Anticipating Errors In IP Networks

Errors happen. That's a fact for any kind of network, whether optical, electrical or wireless. To deal with the errors, it's important to understand what causes them, and how IP networks react to them. This column is the first in a two-part series. Here, we'll focus on the errors and their causes. In the next installment, we'll focus on how systems can be designed to work around network errors.

There are two main categories of errors that occur on IP networks. The first concerns packets that become missing or damaged in transit. The second concerns packets that arrive at time intervals different than when they were sent. All types of data transmissions are affected by the first category; the second category only affects real-time signals like video and audio.

When packets containing video or audio data don't arrive at their destination, problems occur, due to the real-time nature of the signals. In many networks, there isn't time to send a request back to the source for a retransmission of the missing data.

Many video networks are specially designed to minimize errors, but they can never be completely eliminated.

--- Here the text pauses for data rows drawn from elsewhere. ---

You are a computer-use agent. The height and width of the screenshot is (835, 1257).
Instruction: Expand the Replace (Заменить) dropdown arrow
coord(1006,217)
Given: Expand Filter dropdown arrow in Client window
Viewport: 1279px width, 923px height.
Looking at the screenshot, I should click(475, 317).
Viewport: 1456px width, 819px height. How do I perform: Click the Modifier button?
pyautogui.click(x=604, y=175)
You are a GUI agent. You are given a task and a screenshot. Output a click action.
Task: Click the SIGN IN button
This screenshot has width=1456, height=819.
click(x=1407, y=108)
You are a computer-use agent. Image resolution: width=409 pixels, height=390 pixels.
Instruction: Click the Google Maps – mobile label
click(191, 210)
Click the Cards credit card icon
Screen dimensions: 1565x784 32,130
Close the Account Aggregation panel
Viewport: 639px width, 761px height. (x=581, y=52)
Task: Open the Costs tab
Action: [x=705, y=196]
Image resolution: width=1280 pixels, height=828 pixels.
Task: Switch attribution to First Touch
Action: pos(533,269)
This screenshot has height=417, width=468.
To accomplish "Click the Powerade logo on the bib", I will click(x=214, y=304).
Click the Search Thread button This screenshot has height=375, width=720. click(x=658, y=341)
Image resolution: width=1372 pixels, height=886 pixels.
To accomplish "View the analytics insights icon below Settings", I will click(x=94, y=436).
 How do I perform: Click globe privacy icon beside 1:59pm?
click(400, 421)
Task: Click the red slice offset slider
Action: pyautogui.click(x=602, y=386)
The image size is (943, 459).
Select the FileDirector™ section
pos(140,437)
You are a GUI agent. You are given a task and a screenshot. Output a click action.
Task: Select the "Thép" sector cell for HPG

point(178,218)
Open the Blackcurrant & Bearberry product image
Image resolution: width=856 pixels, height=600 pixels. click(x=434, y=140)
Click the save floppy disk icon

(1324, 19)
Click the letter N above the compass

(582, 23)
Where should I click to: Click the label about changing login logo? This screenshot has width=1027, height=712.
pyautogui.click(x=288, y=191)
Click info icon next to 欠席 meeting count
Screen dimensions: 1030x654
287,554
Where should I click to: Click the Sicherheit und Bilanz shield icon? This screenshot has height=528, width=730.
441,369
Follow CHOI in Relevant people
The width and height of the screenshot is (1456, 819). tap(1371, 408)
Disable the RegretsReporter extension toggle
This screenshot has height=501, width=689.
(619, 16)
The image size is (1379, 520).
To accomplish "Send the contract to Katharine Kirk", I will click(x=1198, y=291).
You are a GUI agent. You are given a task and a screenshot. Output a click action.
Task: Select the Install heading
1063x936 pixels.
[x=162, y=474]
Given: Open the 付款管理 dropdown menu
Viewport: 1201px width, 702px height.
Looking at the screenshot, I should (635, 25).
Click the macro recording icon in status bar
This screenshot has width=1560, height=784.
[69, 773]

Even short-haul digital fiber-optic links have an intrinsic error rate, although the rates can be extremely low (less than one bit error per year in some cases).

Bit errors can be random, or they can occur in a repeatable fashion, just as TV signals can be affected by random interference or a specific source, such as a leaky CATV system.

Note that wireless packet networks (such as WiFi) have a much higher bit error rate (on average) than wired or optical connections, due primarily to interference.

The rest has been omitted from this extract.